Once, when he was very small, I was in my 20’s, and I had had a particularly tiring day, stressing out more than usual, and I said to him, “Eric, your mother’s getting old.” I suppose I was looking for some sort of comforting words. He looked up at me, and without blinking an eye, he nodded his head, and very matter-of-factly said: “Mmmm…soon, you’ll be dying!” with an almost cheerful lilt to it. He didn't seem remotely phased by that notion. He's made me laugh, and he's made me proud over the years. I love him very much.
“Families are like fudge—mostly sweet with a few nuts.” (author unknown)




13 comments:
Aww, Sue, this was a lovely post! I started to tear up. They grow up so quickly, don't they? That son of yours has the sweetest face.
Thanks for signing my guest book! Fun to see your artsy face! :)
Hi there! Thanks for coming to my blog and saying hello! It's great to "meet" you! Lovely tribute to your son....gives me hope with my teens!
What a sweet entry Sue! Still smiling here..ear to ear..!
What a lovely family you have. Your son is a cutie. I love the fudge quote. sweet with a few nuts. That had to be a comfort to you as a single parent that he was unflappable.
Nice painting too.
Great post. I'd like to think I have a special relationship with at least 2 out of 3 of my offspring, but will always feel saddened that there's been such a breach in the family, to the point that 2 of the "kids" have not spoken in 8 years now. I used to love the humor that bounced back and forth in a family gathering and it's hard to accept that it's a thing of the past. Didn't mean to vent. I absolutely love the final picture of the two of you. So special!
Thanks, guys--Eric is the best thing I ever did.
Jane, I know several families where some members "don't speak," and I always hope that that will change itself one day. Family is so important to me, and maybe because mine was disrupted early on, it's precious to me.
You sure sound and look like a great mom! And you and your son look so happy together that it is a pleasure to look at the pictures. I'm sure it must not have been easy often, to be a single mom, but your reasoning sounds so wise. I have no kids but a stepdaughter who is very sweet but very depressed and I see that now it is not easy to bring the happyness to her she earlier missed (she's 24 now and I "ran into" her and her Dad 8 years ago . Your son sure looks like he had lots of happy moments with you!
Love, Andrea
Andrea, who knows--he may not see it that way! He's a great guy, though.
I think it's hard to come into someone else's life that way, and I admire you for that!

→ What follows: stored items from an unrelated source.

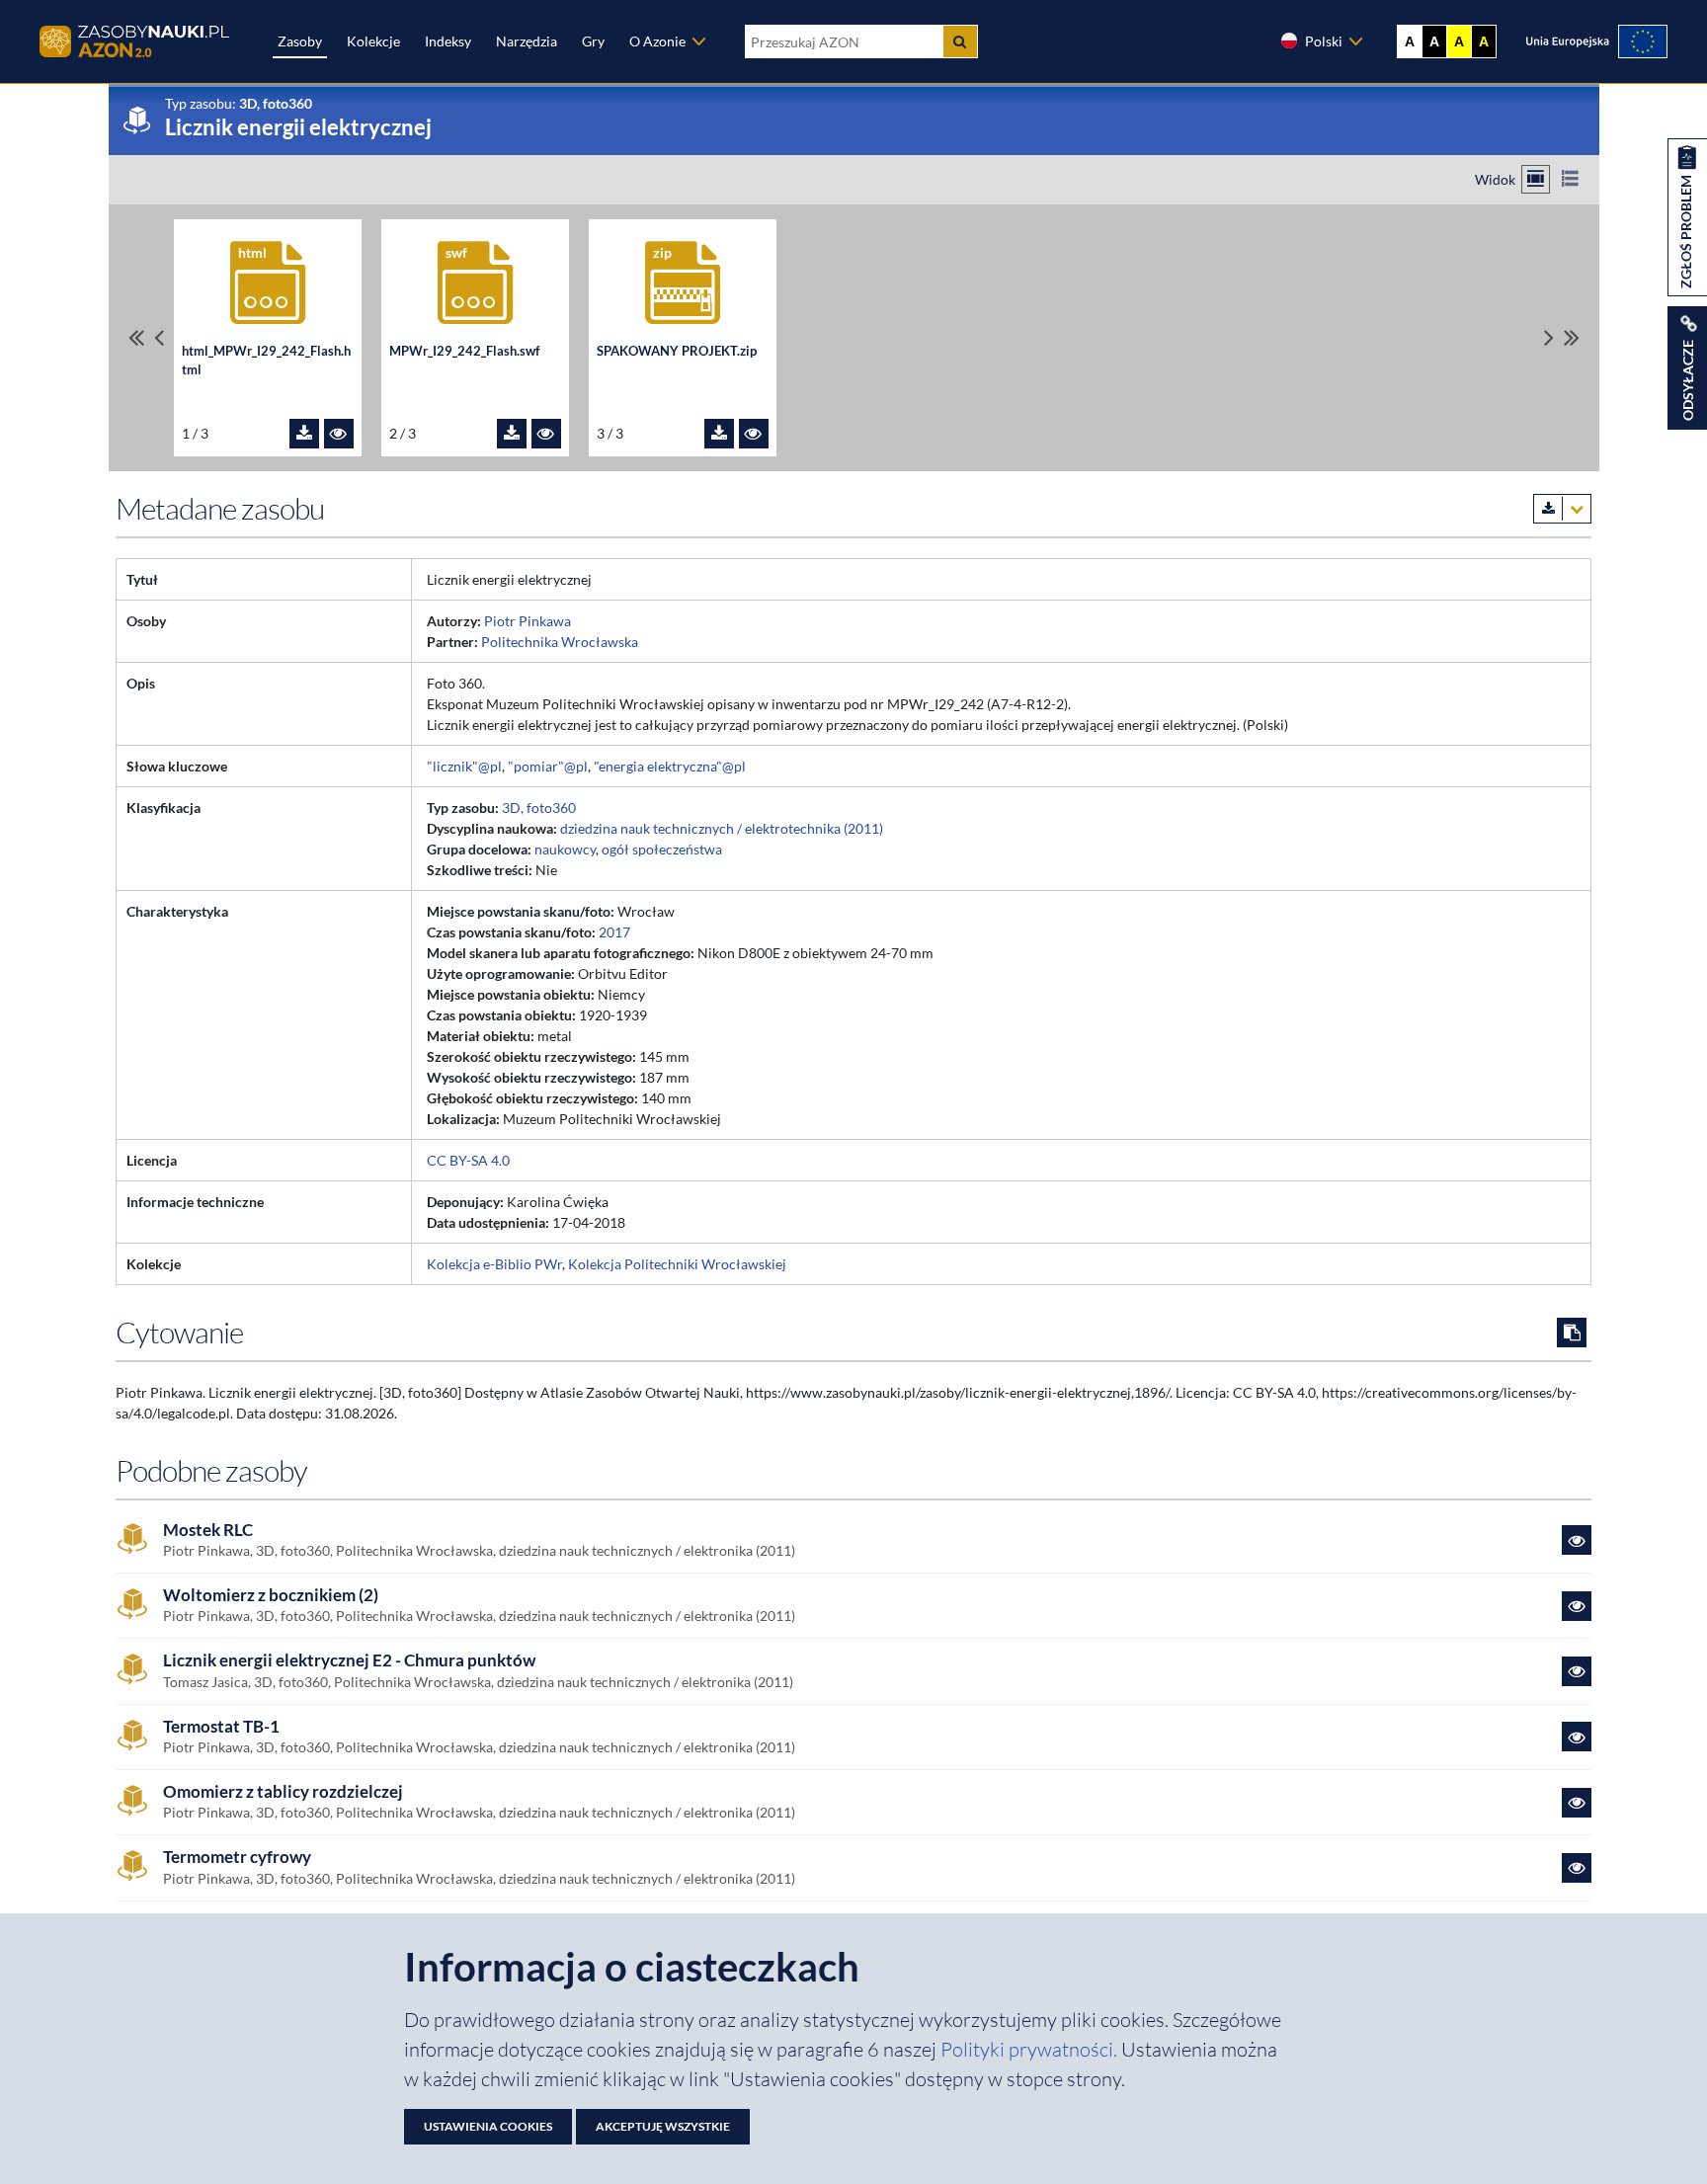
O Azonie (657, 41)
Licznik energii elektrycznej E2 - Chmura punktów (349, 1660)
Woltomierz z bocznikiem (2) (270, 1595)
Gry (593, 41)
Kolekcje (373, 41)
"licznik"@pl (464, 766)
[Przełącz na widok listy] (1570, 179)
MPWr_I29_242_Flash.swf (464, 351)
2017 (614, 932)
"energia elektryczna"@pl (670, 766)
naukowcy (565, 849)
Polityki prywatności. (1030, 2049)
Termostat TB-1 (221, 1727)
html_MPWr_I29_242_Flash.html (266, 360)
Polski (1323, 41)
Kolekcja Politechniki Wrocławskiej (677, 1263)
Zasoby (300, 41)
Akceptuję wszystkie (663, 2126)
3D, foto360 (539, 807)
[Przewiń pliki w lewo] (159, 337)
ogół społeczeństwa (662, 849)
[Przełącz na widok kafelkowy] (1535, 179)
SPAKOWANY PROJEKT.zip (677, 351)
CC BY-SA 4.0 (468, 1160)
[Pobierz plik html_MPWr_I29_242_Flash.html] (304, 433)
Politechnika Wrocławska (559, 641)
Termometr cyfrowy (237, 1857)
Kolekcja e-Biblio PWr (494, 1263)
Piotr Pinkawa (527, 620)
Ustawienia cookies (488, 2126)
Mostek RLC (208, 1530)
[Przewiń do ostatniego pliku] (1572, 337)
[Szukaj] (960, 41)
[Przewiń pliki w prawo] (1549, 337)
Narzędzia (526, 41)
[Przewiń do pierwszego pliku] (136, 337)
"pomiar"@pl (548, 766)
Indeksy (448, 41)
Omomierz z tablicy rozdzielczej (283, 1792)
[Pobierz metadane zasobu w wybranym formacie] (1562, 509)
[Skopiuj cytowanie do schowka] (1571, 1332)
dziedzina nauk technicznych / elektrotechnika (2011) (721, 828)
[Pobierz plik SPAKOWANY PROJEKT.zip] (719, 433)
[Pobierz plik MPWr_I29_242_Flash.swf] (512, 433)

I'm so glad you told that adorable story. I was telling a friend this weekend...
He looks just terrific - solid as a rock.
You both are very lucky.
He is solid as a rock, Carol. thanks! I do have some hilarious stories of him as a kid growing up--he always made me laugh, that's for sure...
What a sweet post! Raising children is the greatest challenge, but what a wonderful payoff when they grow up to be fine human beings. Couldn't have been easy as a single mom.
He wasn't a difficult child, Sharon--I was very lucky.
Congratulations, Mom! You have raised a fine son. This was a very heartwarming, sweet post. You are so blessed to have this wonderful boy....and being a single parent myself, and yes, a rampant worrier....I think I know a little of what it was like for you.....I can relate to the various single parent stresses....but you and your son came through with flying colours...that's fantastic!